The tape has finally run out, so to speak. NPR reports that one of the last VCR manufacturers on the planet will be shutting down within the next month.
After going through several iterations in the late 1960s and early 1970s, home video developers settled on the VHS format as a standard by the end of the decade.
VCRs, the devices that could play VHS tapes, quickly became one of the best-selling consumer electronics items of the 1980s.
In conjunction with this trend, the late 1980s saw a boom in video rental stores, allowing the individual consumer to watch both the latest major studio releases and unique small-budget films at home. This was the first time in the history of motion pictures that such widespread access had been available.
The VCR went down in price by the 1990s, and became ubiquitous. Soon, it seemed everyone had one.
It was not to last for long. By the end of the 1990s, the new DVD format was catching on rapidly.
The advantage was clear: DVD offered better picture and sound, and with less of a chance of degradation that was built in to the plastic-tape-based VHS. Many VCRs were dropped from electronics stores in the early 2000s, with the last major studio title being released on VHS in late 2005.
Here we are now, over a decade later, and the format appears to be finally breathing its true last breath.
It raises two questions: how did it last for so long, and is there any future for the obsolete format?
The answer to the first question is simple: VHS and VCRs died in the United States, but continued in overseas markets. BBC says Funai Electric, the final remaining VCR manufacturer, has been making VCRs for the Chinese market the past few years.
The answer to the second question is not so simple. Whether VHS becomes a museum piece, a fond memory, simply a thought of “good riddance,” or something more depends very much on personal taste. For most viewers, they will be happy to leave their VCRs in the past and enjoy their Blu-Ray collection, or the vast options of streaming Video On Demand services.
Could VHS make a comeback, like vinyl records of music has in recent years? One expert thinks not. Tania Loeffler, an analyst at IHS Technology, spoke with the BBC.
“I don’t see VCR becoming like vinyl, where a lot of people appreciated the warmness of how something sounds on vinyl… The quality on VHS is not something I think anyone would want to go back to.”

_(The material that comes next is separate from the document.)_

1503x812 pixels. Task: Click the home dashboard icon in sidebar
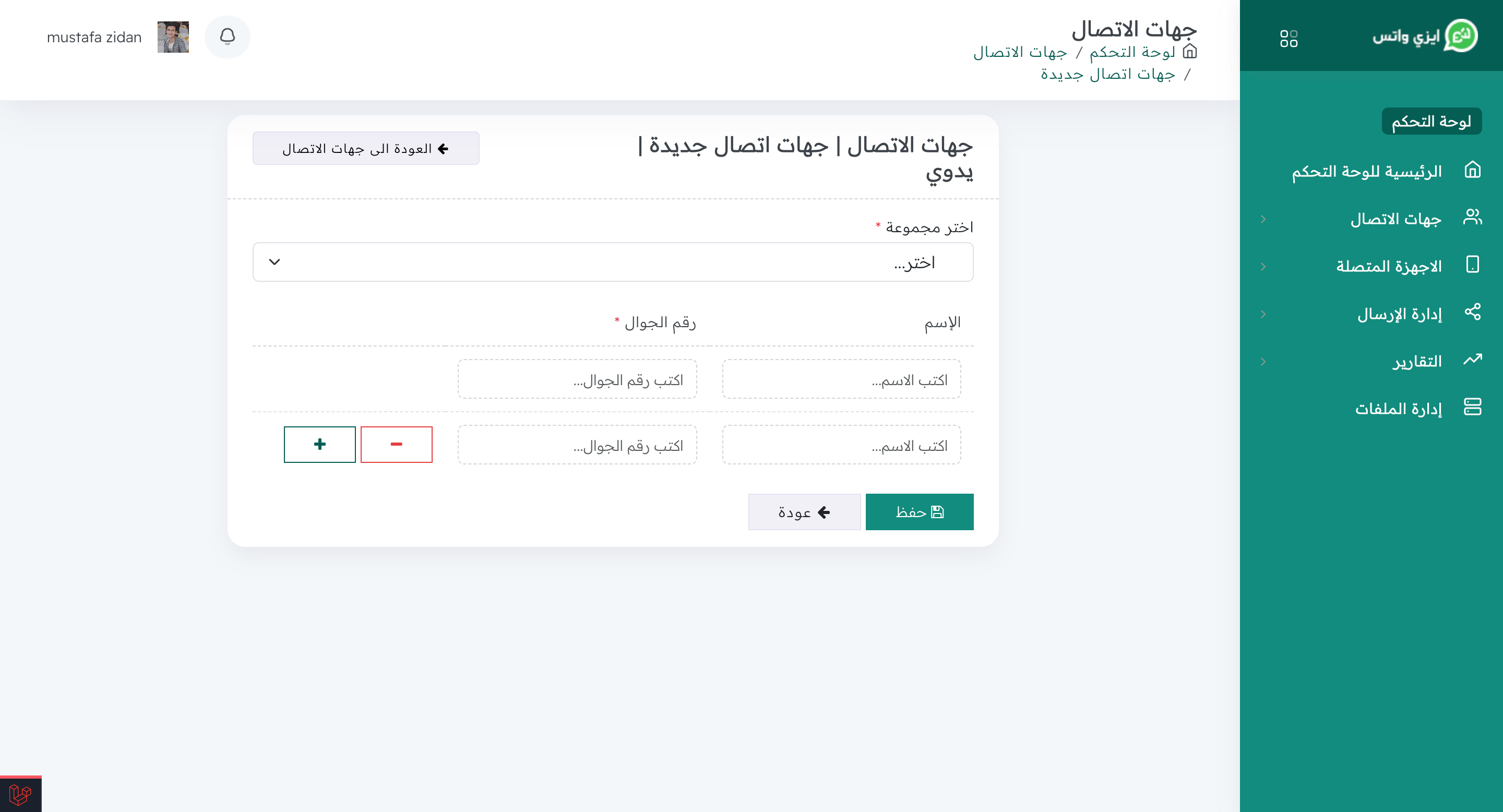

But it’s true — some have not thrown out their VCRs, and in fact collect VHS intentionally. Not because they enjoy low-quality video (although some enjoy that aesthetic), but because there are dozens of films as yet unreleased on DVD, Blu-Ray, or digitally. There are entire online communities dedicated to collecting VHS, especially among fans of obscure horror films.
There are actually boutique labels, much like vinyl-only music companies, that produce special products on VHS, designed for the unique VCR viewing experience. Most are rare and unusual films that never found much of an audience even in their original lifespan. Many companies release movies on disc, digital, and VHS formats. The VHS releases are often in limited batches which sell out quickly. Bleeding Skull/Mondo, a sub-division of the Alamo Drafthouse movie theater company, is a well-known purveyor of this style of niche VHS releasing.
Bleeding Skull co-founder Joseph Ziemba spoke with the Telegraph last April.
“We want these movies to be seen and appreciated by as many people as possible… All the Bleeding Skull Video titles were released on VHS in tiny quantities, only released in foreign markets, or never released. But they were originally intended for the VHS format. That’s why we release these movies on VHS.”
Alamo Drafthouse, the parent company, even hosts special monthly VHS-only movie nights at their theaters.
So there might still be a future, however small, for VCRs and their VHS tapes after all.
However, please remember, one last time – don’t forget to rewind after watching.